● **Exercise directions**
Your answer must repeat the full listing, line for line.

● **Given data**
[Start of section]

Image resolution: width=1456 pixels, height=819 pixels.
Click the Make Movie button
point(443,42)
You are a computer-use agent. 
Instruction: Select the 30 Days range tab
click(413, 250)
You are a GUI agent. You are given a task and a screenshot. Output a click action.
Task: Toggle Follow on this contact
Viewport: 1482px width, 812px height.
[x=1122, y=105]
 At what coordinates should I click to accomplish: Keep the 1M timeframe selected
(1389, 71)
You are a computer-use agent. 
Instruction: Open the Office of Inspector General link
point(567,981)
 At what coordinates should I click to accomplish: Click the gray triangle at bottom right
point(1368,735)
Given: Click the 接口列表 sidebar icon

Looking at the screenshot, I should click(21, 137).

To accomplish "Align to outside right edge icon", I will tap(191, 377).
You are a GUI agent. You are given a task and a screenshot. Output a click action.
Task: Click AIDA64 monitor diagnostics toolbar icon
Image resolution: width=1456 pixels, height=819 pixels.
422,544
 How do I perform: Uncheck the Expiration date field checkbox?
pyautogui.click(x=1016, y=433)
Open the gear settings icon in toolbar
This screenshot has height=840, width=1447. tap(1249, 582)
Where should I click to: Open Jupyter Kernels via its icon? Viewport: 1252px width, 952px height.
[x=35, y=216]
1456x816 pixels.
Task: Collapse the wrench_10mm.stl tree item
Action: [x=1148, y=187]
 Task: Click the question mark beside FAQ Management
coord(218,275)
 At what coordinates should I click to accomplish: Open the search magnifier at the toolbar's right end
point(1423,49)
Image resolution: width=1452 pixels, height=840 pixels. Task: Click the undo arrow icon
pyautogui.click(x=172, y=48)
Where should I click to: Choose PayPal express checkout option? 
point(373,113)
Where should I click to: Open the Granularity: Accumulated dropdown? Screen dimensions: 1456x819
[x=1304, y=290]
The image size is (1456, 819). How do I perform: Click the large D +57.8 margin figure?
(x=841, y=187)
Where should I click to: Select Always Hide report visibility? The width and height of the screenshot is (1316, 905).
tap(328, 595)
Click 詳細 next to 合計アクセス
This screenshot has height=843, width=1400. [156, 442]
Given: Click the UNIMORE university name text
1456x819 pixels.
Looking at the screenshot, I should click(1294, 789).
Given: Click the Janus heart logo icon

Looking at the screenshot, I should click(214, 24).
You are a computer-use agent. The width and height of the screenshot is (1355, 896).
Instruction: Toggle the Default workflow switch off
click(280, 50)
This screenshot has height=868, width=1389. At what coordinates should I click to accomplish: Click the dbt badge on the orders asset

[End of section]

● **Your response**
Image resolution: width=1456 pixels, height=819 pixels.
Click the Make Movie button
point(443,42)
You are a computer-use agent. 
Instruction: Select the 30 Days range tab
click(413, 250)
You are a GUI agent. You are given a task and a screenshot. Output a click action.
Task: Toggle Follow on this contact
Viewport: 1482px width, 812px height.
[x=1122, y=105]
 At what coordinates should I click to accomplish: Keep the 1M timeframe selected
(1389, 71)
You are a computer-use agent. 
Instruction: Open the Office of Inspector General link
point(567,981)
 At what coordinates should I click to accomplish: Click the gray triangle at bottom right
point(1368,735)
Given: Click the 接口列表 sidebar icon

Looking at the screenshot, I should click(21, 137).

To accomplish "Align to outside right edge icon", I will tap(191, 377).
You are a GUI agent. You are given a task and a screenshot. Output a click action.
Task: Click AIDA64 monitor diagnostics toolbar icon
Image resolution: width=1456 pixels, height=819 pixels.
422,544
 How do I perform: Uncheck the Expiration date field checkbox?
pyautogui.click(x=1016, y=433)
Open the gear settings icon in toolbar
This screenshot has height=840, width=1447. tap(1249, 582)
Where should I click to: Open Jupyter Kernels via its icon? Viewport: 1252px width, 952px height.
[x=35, y=216]
1456x816 pixels.
Task: Collapse the wrench_10mm.stl tree item
Action: [x=1148, y=187]
 Task: Click the question mark beside FAQ Management
coord(218,275)
 At what coordinates should I click to accomplish: Open the search magnifier at the toolbar's right end
point(1423,49)
Image resolution: width=1452 pixels, height=840 pixels. Task: Click the undo arrow icon
pyautogui.click(x=172, y=48)
Where should I click to: Choose PayPal express checkout option? 
point(373,113)
Where should I click to: Open the Granularity: Accumulated dropdown? Screen dimensions: 1456x819
[x=1304, y=290]
The image size is (1456, 819). How do I perform: Click the large D +57.8 margin figure?
(x=841, y=187)
Where should I click to: Select Always Hide report visibility? The width and height of the screenshot is (1316, 905).
tap(328, 595)
Click 詳細 next to 合計アクセス
This screenshot has height=843, width=1400. [156, 442]
Given: Click the UNIMORE university name text
1456x819 pixels.
Looking at the screenshot, I should click(1294, 789).
Given: Click the Janus heart logo icon

Looking at the screenshot, I should click(214, 24).
You are a computer-use agent. The width and height of the screenshot is (1355, 896).
Instruction: Toggle the Default workflow switch off
click(280, 50)
This screenshot has height=868, width=1389. At what coordinates should I click to accomplish: Click the dbt badge on the orders asset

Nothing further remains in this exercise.